The American Association of University Women didn’t think so. As soon as the annual data — which institutions must report under the federal Clery Act — came out, the association issued its own analysis, raising questions about such a near-pristine tally.
“Schools that report zero rapes have work to do and require additional scrutiny,” the association report argued, noting one study found one in five women is sexually assaulted during college, and other research found more than one in five experience physical or sexual abuse, or the threat of violence at the hands of an intimate partner.
“When campuses report zero incidents of rape,” the association concluded, “it simply does not square with research, campus climate surveys, and widespread experiences reported by students.”
The association argued that the “extraordinarily high number of zeros suggests students may not feel comfortable coming forward to report such crimes at some of these schools.” Which in turn means schools need to take a hard look at themselves and the ways they deal with the risk and reality of sexual violence.
What were the numbers for local schools, and do officials feel they are doing enough to combat rape and sexual offenses among students?
The local data
For starters, local colleges and university’s don’t seem to have fallen into the 91 percent that were rape free.
According to the federal online Campus Safety and Security Data Analysis Cutting Tool, in 2014 King’s College reported one rape, Wilkes University reported two and the University of Scranton reported four.
Marywood University and Misericordia University both reported zero rapes, but Misericordia University Campus Safety Director Bob Zavada conceded “that was kind of an odd year for us.
“I’m not saying we have many of these incidents, but we do average more than zero.”
Luzerne County Community College also reported zero rapes, but Security Director Bill Barrett has long pointed out the campus has no housing, sharply reducing the opportunities for sexual assaults.
The 2013 re-authorization of the Violence Against Women Act required colleges and universities to report additional data, previously not provided, on domestic violence, dating violence and stalking.
The AAUW questioned the reporting of that data as well, noting that “only about 10 percent of college campuses disclosed a reported incident” in those new categories in 2014.
Locally, Wilkes University reported one incident of dating violence, Misericordia reported one incident each of dating violence and stalking, and the University of Scranton reported two incidents of stalking. King’s, Marywood and LCCC reported zero incidents in the new categories.
But Zavada, at Misericordia, offered an important caveat. The federal numbers are “very specific geographically,” and not inclusive to all incidents involving students.
Generally, the incident has to occur on campus-owned property or at a campus-sponsored event to get into the federal report, he said. “It doesn’t include an incident involving a student in an off-campus apartment.”
An incident may not get into the federal data if the victim opts to go to a confidential resource rather than to a college official or law officer, University of Scranton Provost for Student Formation and Campus Life Anita McShea said.

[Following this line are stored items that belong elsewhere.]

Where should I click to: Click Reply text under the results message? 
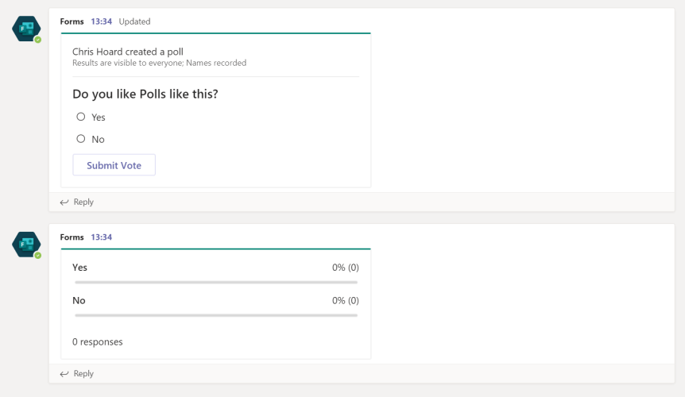click(x=83, y=374)
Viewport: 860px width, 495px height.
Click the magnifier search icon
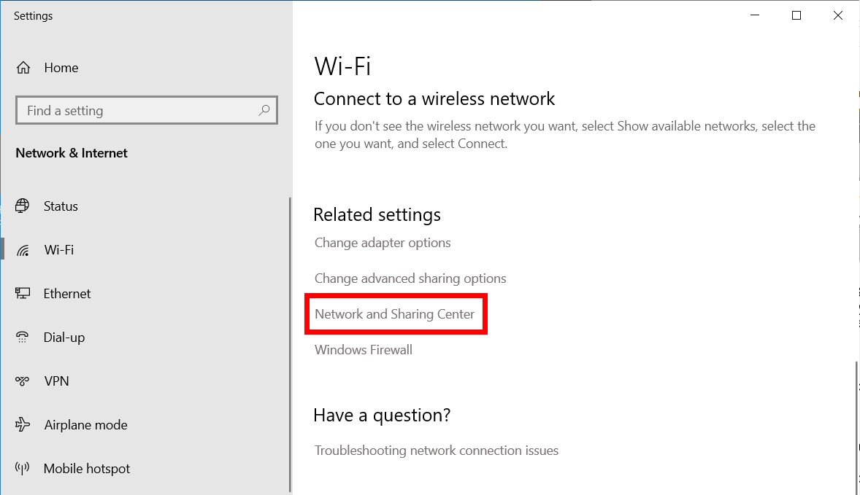[264, 110]
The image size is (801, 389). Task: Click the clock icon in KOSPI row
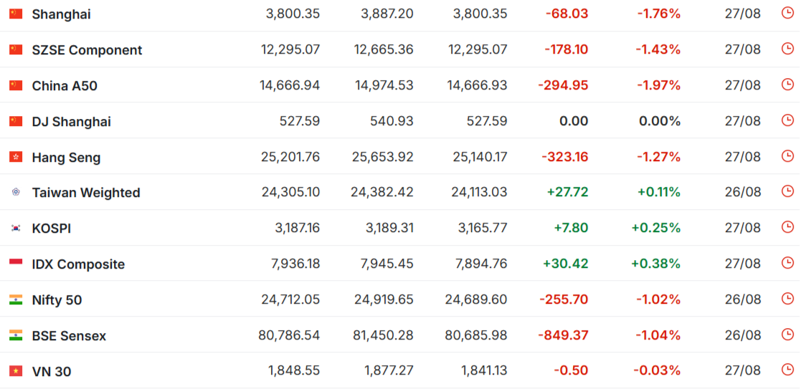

While the vast majority of college staff are obliged to report an incident brought to their attention, a few are not, including “a priest who is told in the performance of his pastoral duties, or a licensed counselor,” McShea said.
And while the new data on domestic violence and stalking should be valuable, Zavada pointed out that neither is necessarily a sexual offense.
What schools do
The AAUW notes increased emphasis has been placed on reporting and combating campus sex offenses in recent years. The law does more than mandate data collection and reporting, it requires schools to “develop policies, procedures and campus-wide training to ensure proper handling of sexual violence,” the report notes.
Administrators at area schools have insisted for years that they were ahead of the curve on this to begin with, implementing staff and student training before it was mandated, and that they constantly review their policies and programs.
“I think attention by the college campus has been much higher on this issue since my tenure,” McShea said.
McShea has been at the university for more than a decade and said the focus on combating sexual offenses sharpened about eight years ago when the school won a grant that helped set up what would become PACT, short for Promoting Awareness for College Transition.
“We facilitate conversations between upper class students and first-year students on things like relationships, stalking, sexual assault, consent, resources on campus and off campus, and answering questions like “How do I report? How do I get help?” McShea said.
PACT or something similar can typically be found on all area campuses. Misericordia Dean of Students Amy Lahart spoke of that institution’s program with some pride.
The effort against sex assault begins with one-day orientations in the summer before students start school. “It includes a full session where we cover all policies and procedures pertaining to students,” she said. “We do talk about sex assault, including supports available and reporting options.”
PACT kicks in during the first four weeks of a semester, “which is known as the red zone,” Lahart said. “Statistically, if a student is going to be affected by sexual assault or misconduct, that’s when it is.”
Students must take a 90-minute program that covers “three main functions: Consent, bystander intervention and supports on campus and off.”
Misericordia also has a Sexual Assault Response Team, or SART, professionals on campus a student can call anytime for help. The first question is “are you safe,” and advice and help goes from there, Lahart
Training, refresher seminars and even just one-on-one chats with staff continue through the year, Lahart said. There are also non-mandatory programs available for all students each spring on sexual assault, healthy relationships “and being able to communicate well.”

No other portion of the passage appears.